Jessica R. Amunson has offered her insight about the Voting Rights Act (VRA) to media outlets reporting on recent court decisions affecting the Act. In an article for The Hill, she discussed recent decisions coming out of several states that demonstrate the new approach Voting Rights Act advocates are taking in court and what these changes mean for litigation moving forward.
In 2013, the Supreme Court ruled that the section of the VRA that explains the requirements for states seeking approval to change the voting laws was outdated. As a result of the decision, Section 5 was rendered moot, and states who met the previous requirements no longer needed to seek approval from the Justice Department or the DC District Court before changing election laws. Supporters of voting rights worried that this would shift the burden of proof from the states to the voters themselves. Before, states had to demonstrate that their proposed changes would not discriminate against minority voters, and now, the voters themselves would have to demonstrate that their rights were infringed upon.
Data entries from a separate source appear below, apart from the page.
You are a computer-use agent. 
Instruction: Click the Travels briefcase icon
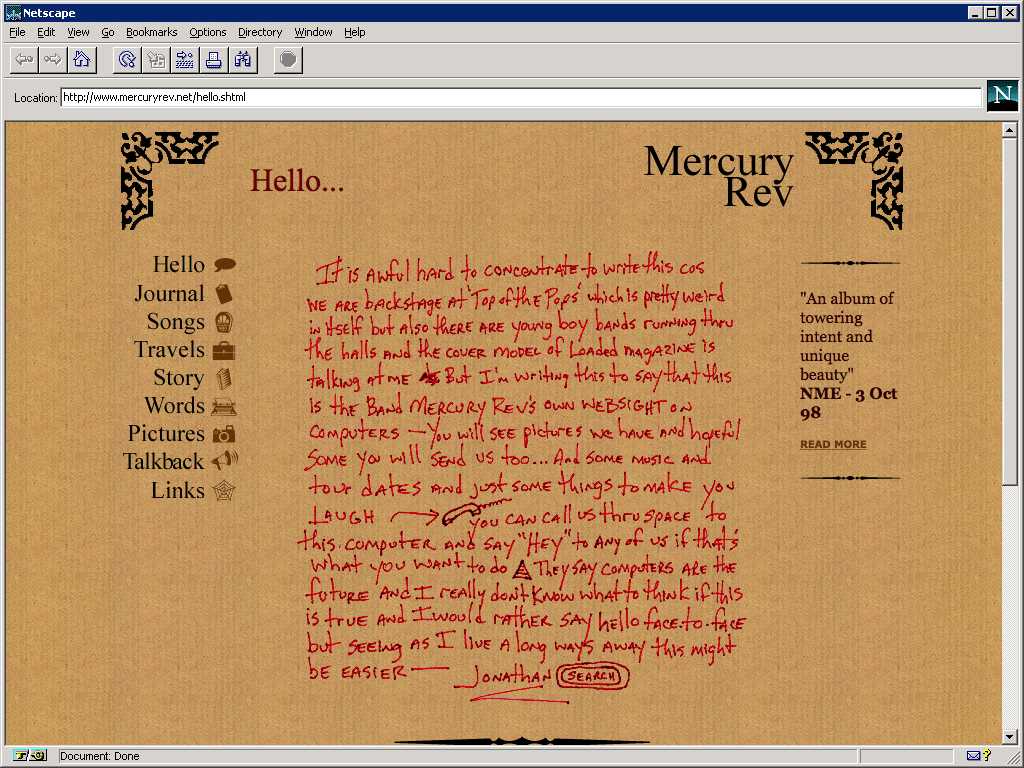click(222, 350)
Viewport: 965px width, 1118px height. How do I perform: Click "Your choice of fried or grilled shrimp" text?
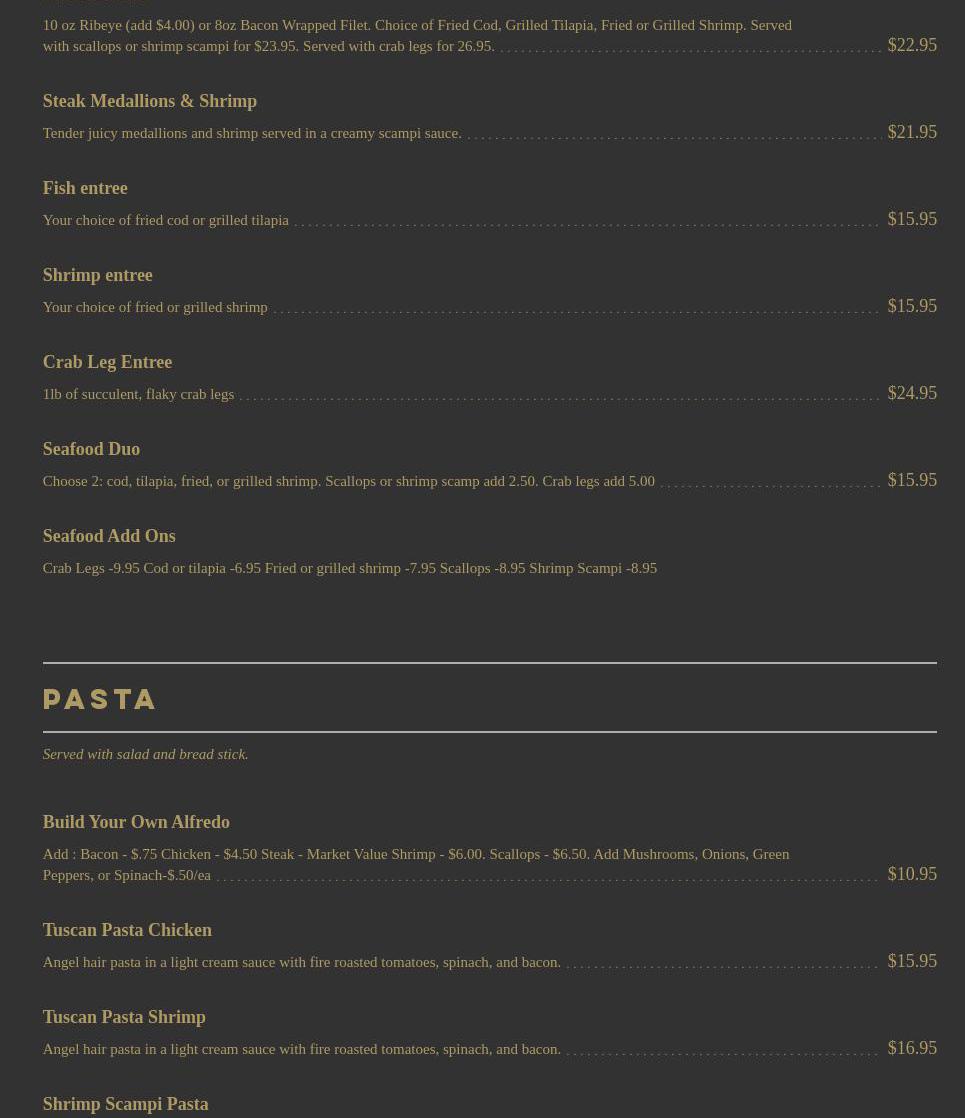[155, 307]
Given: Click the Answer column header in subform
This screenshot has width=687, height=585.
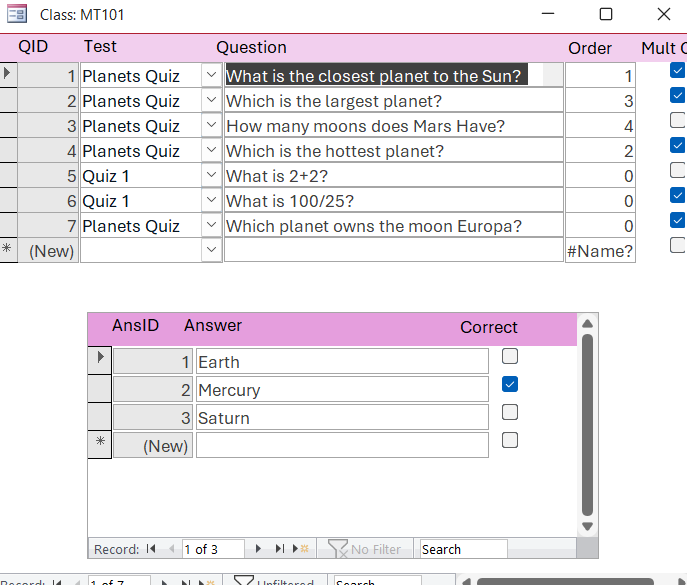Looking at the screenshot, I should pyautogui.click(x=212, y=325).
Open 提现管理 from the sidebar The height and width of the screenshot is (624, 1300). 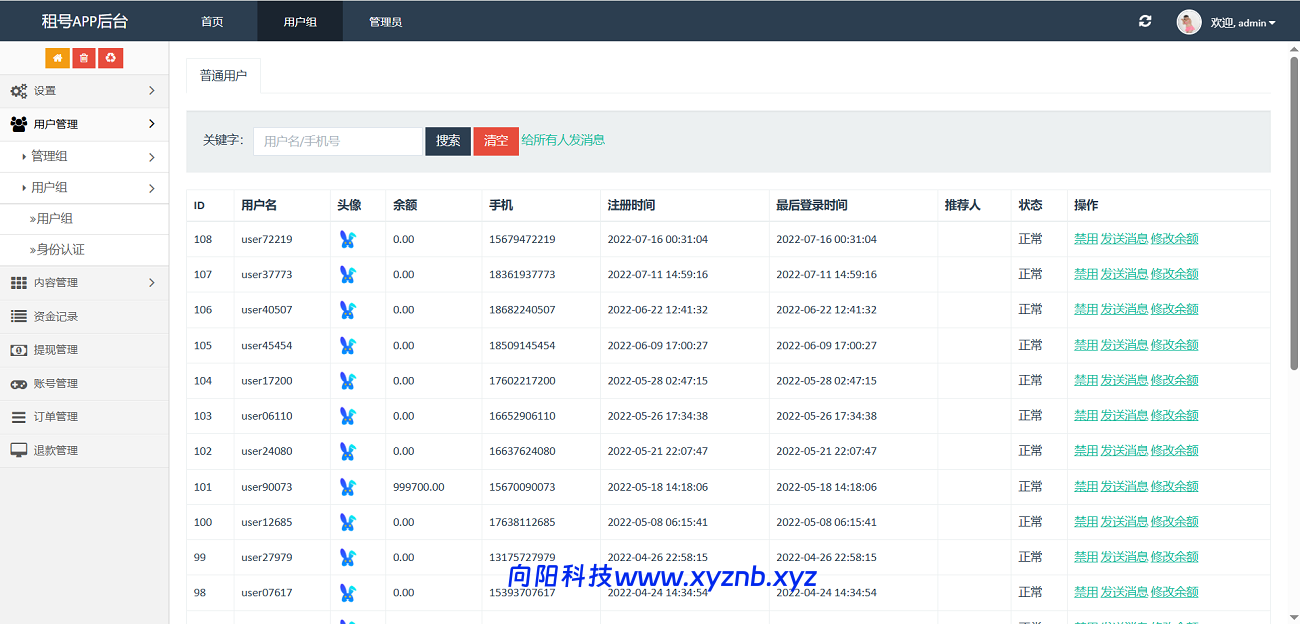click(18, 349)
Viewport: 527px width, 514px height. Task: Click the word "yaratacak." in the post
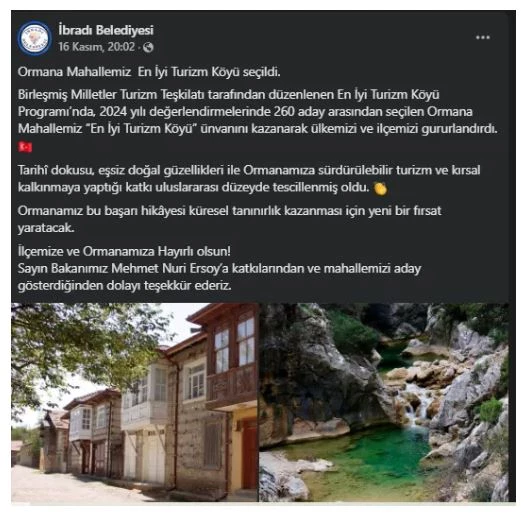tap(46, 228)
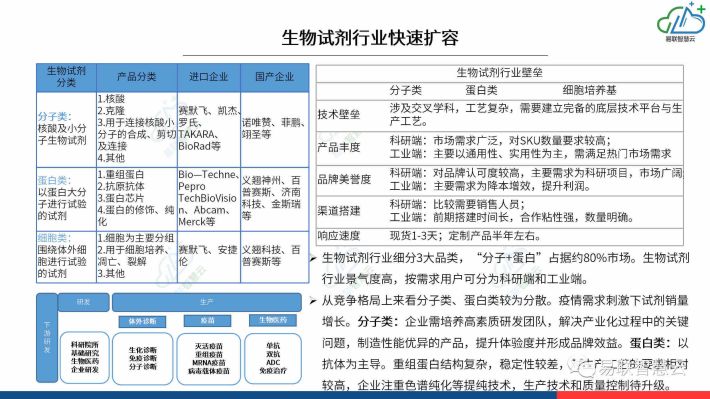Click the first arrow bullet before 生物试剂行业细分
Image resolution: width=710 pixels, height=399 pixels.
313,259
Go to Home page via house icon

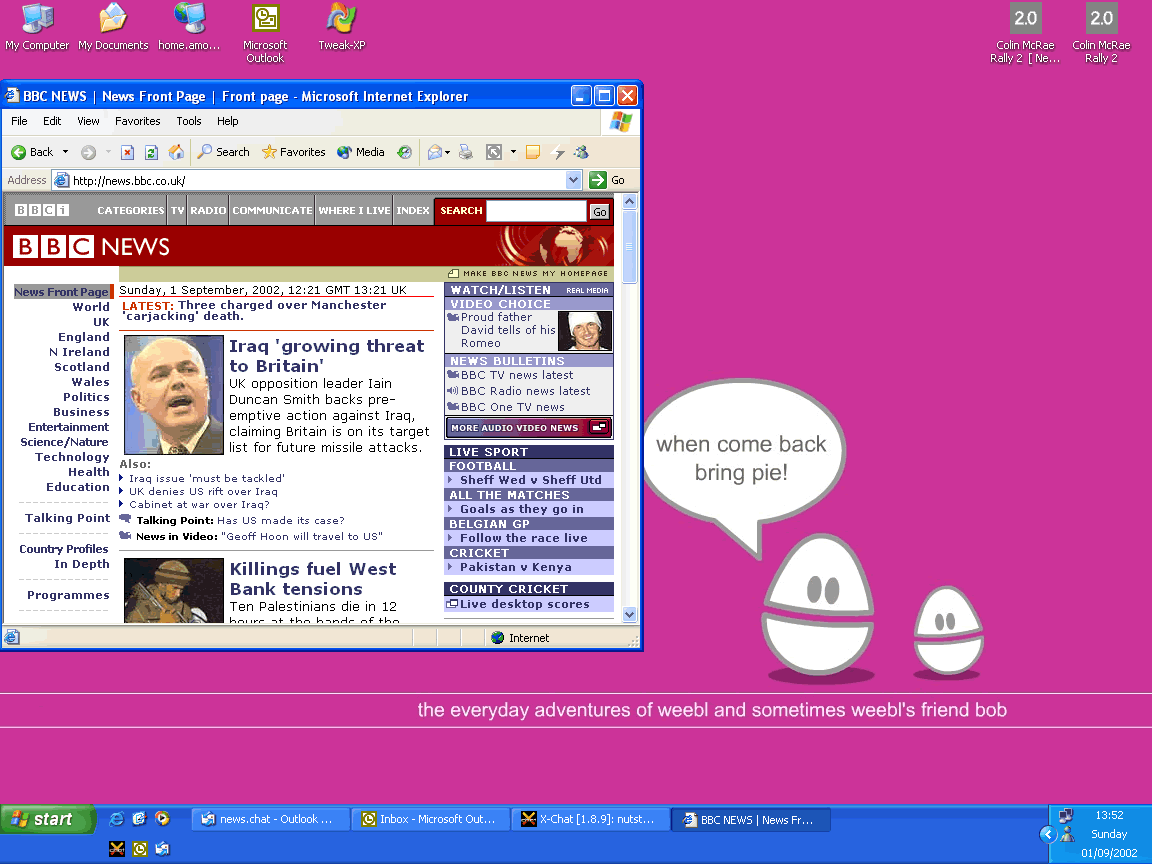(x=176, y=152)
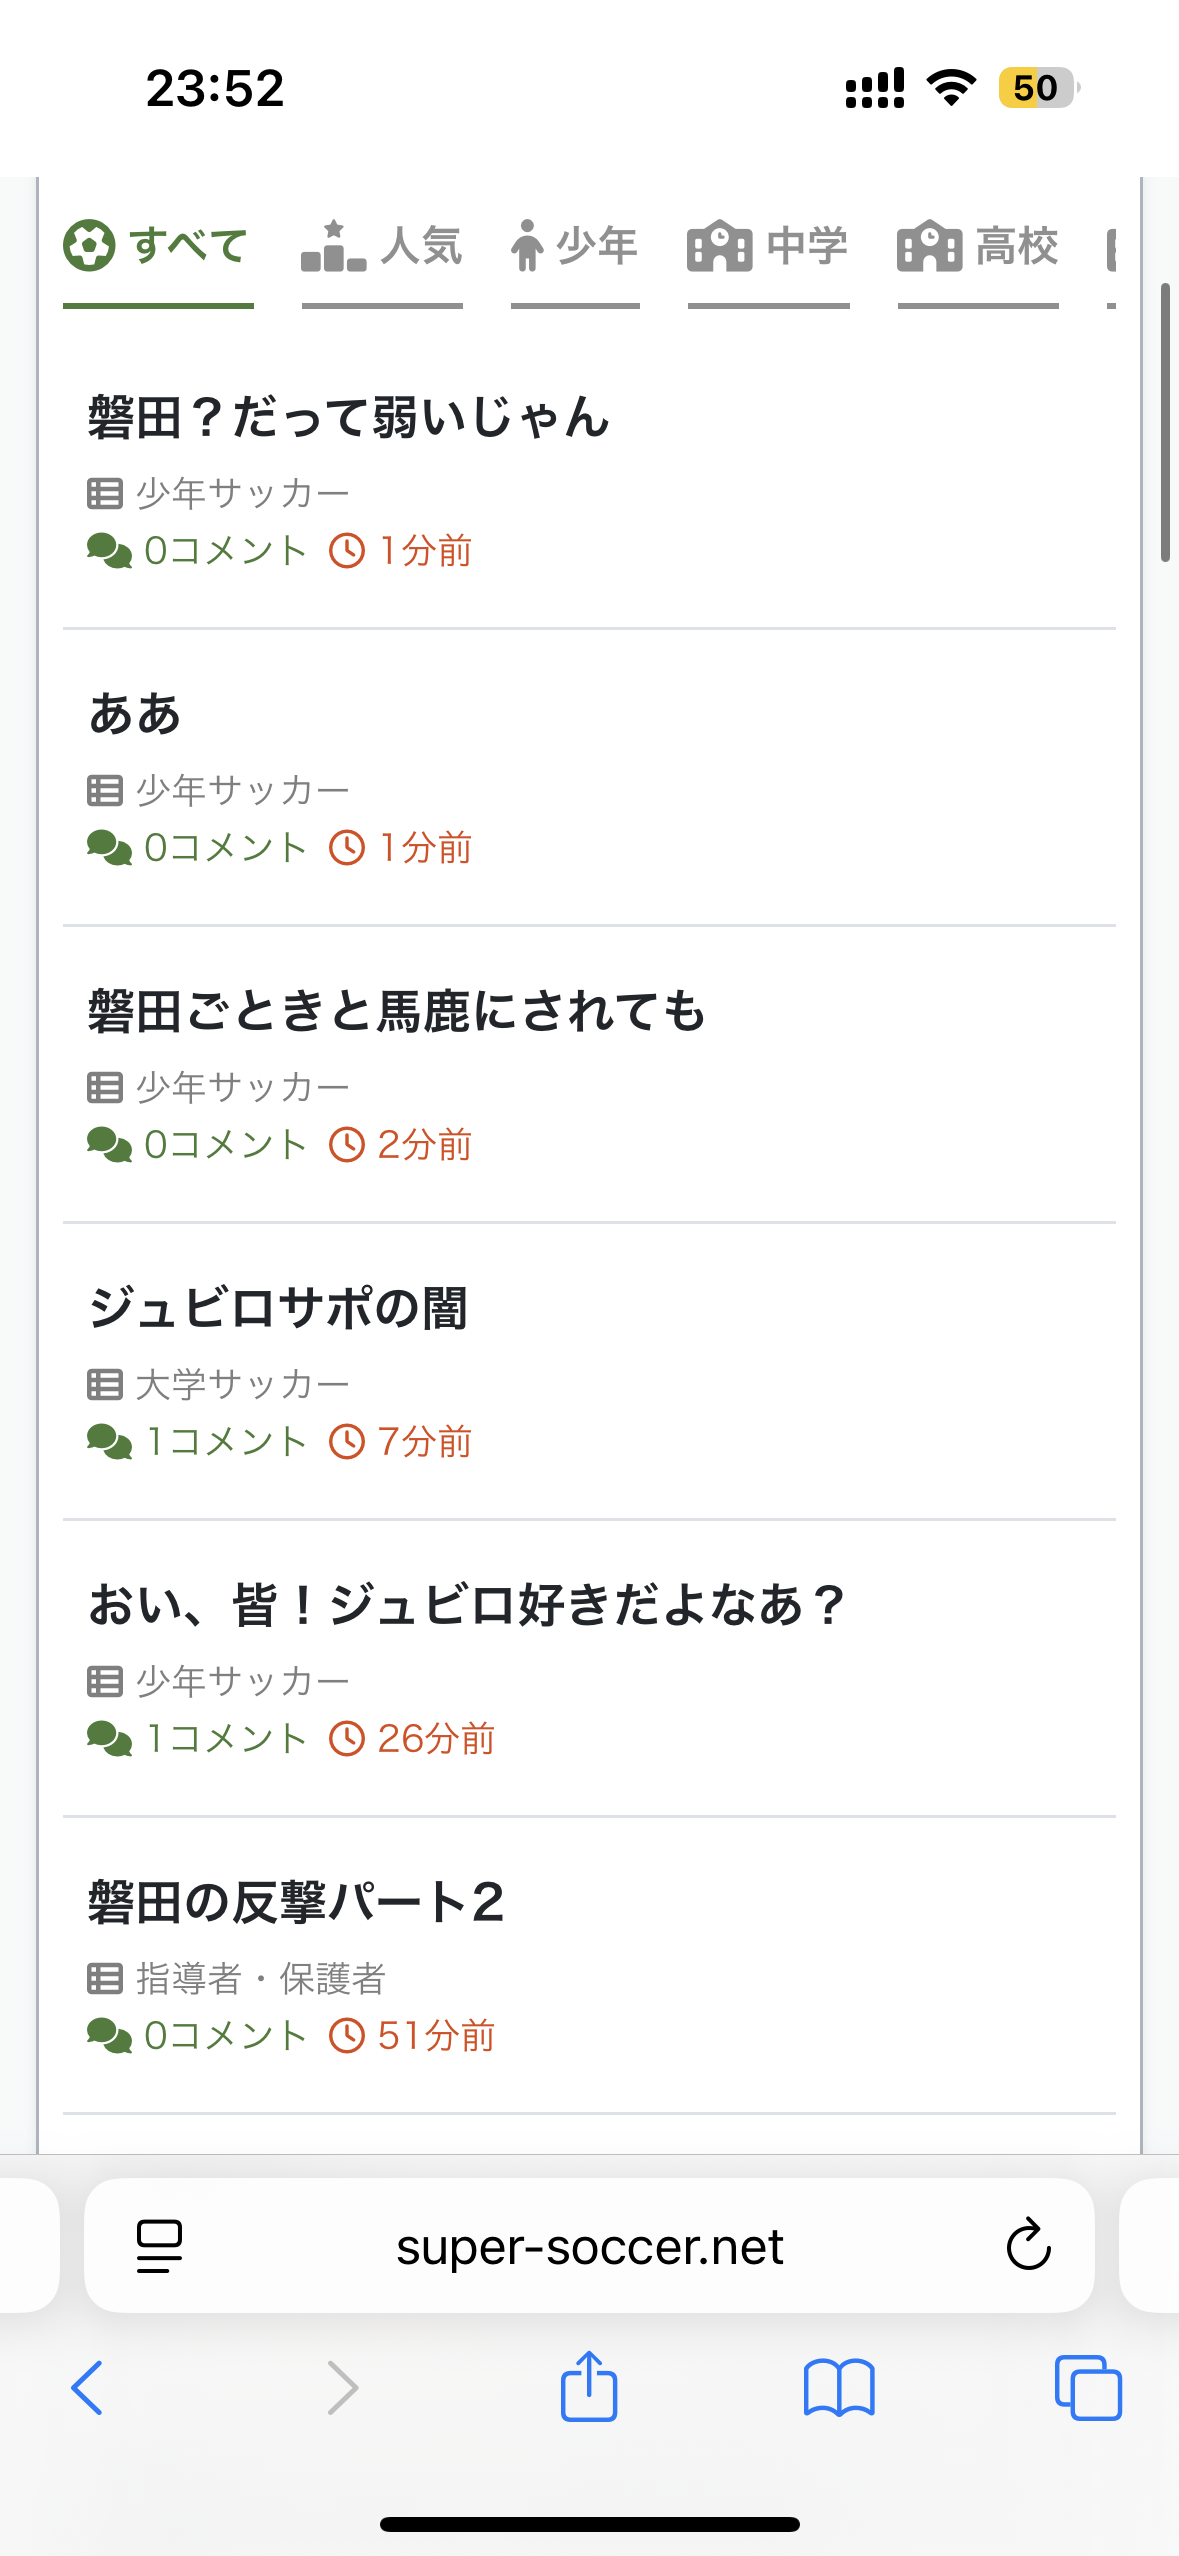This screenshot has height=2556, width=1179.
Task: Switch to the 少年 tab
Action: 596,246
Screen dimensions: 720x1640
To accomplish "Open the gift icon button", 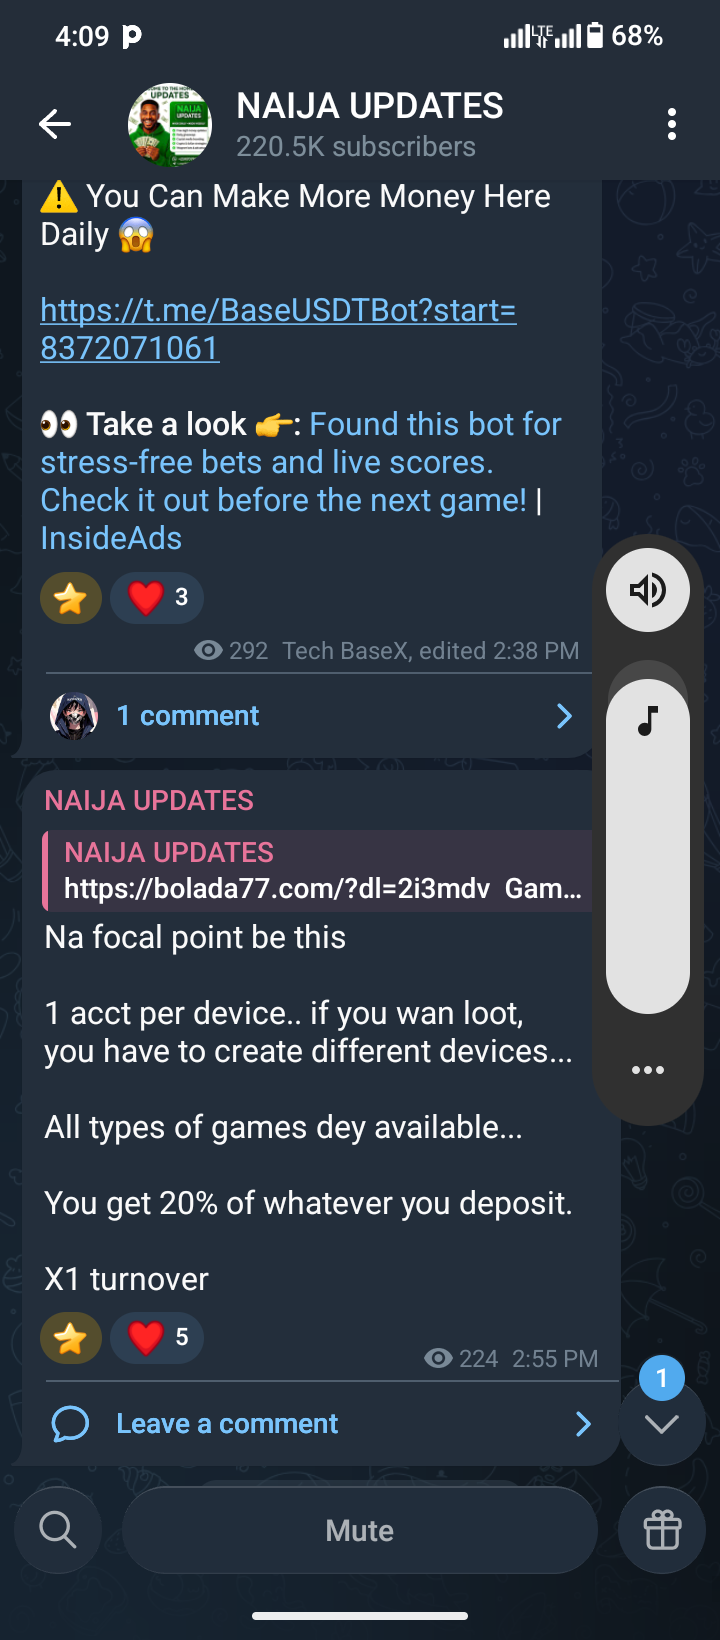I will (662, 1530).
However, the recent federal court decisions illustrate that voting rights advocates are implementing a new strategy when it comes to voting rights cases. Plaintiffs are now using Section 2 of the VRA, which prevents states from employing procedures meant to deny someone’s right to vote based on their race, as a way to overturn the laws that previously would have been denied under Section 5. This strategy appears to be working, but at a cost. Section 2 litigation can be used only after discriminatory voting actions have already been put in place, and Section 2 cases require more time and resources to win, making the litigation rather expensive.
Ms. Amunson commented on these higher costs and the need for voting rights advocates to budget their resources, saying, “The major asymmetry here is that while the states litigate with virtually unlimited resources using taxpayer dollars, voting rights advocates must litigate on their own, in the hopes that they may eventually be awarded their fees and costs if they prevail. This means that, with limited resource, voting rights advocates must choose their battles carefully and thus are likely to pursue only the most egregious cases.”